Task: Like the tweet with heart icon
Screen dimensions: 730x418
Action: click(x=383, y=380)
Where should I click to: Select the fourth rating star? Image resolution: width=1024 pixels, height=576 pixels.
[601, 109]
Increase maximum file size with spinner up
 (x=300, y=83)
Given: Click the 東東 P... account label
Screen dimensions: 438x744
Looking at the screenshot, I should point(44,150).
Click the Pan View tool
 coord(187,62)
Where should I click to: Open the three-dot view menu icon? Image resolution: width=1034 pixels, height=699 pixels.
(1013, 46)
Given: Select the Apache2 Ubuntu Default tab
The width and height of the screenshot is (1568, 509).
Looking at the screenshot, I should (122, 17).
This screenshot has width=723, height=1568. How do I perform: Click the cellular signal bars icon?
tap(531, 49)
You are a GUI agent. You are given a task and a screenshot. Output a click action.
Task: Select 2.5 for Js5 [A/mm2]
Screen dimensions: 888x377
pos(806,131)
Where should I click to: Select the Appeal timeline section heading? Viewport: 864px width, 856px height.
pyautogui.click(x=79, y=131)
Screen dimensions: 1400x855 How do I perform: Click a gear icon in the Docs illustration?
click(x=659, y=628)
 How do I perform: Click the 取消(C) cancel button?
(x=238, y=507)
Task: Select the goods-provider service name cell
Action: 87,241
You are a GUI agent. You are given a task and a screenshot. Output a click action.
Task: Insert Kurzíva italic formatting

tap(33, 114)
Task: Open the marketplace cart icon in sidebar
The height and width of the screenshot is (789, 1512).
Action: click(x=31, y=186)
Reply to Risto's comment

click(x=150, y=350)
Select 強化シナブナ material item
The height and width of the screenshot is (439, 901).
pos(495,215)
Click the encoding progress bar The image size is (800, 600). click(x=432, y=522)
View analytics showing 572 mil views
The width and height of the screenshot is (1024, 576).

* [What to produce] Only the lines from the one with "Task: Open the" through the final line above belong in the answer, each retyped exactly.

* [Finished exercise]
Task: Open the marketplace cart icon in sidebar
The height and width of the screenshot is (789, 1512).
Action: click(x=31, y=186)
Reply to Risto's comment

click(x=150, y=350)
Select 強化シナブナ material item
The height and width of the screenshot is (439, 901).
pos(495,215)
Click the encoding progress bar The image size is (800, 600). click(x=432, y=522)
View analytics showing 572 mil views
The width and height of the screenshot is (1024, 576).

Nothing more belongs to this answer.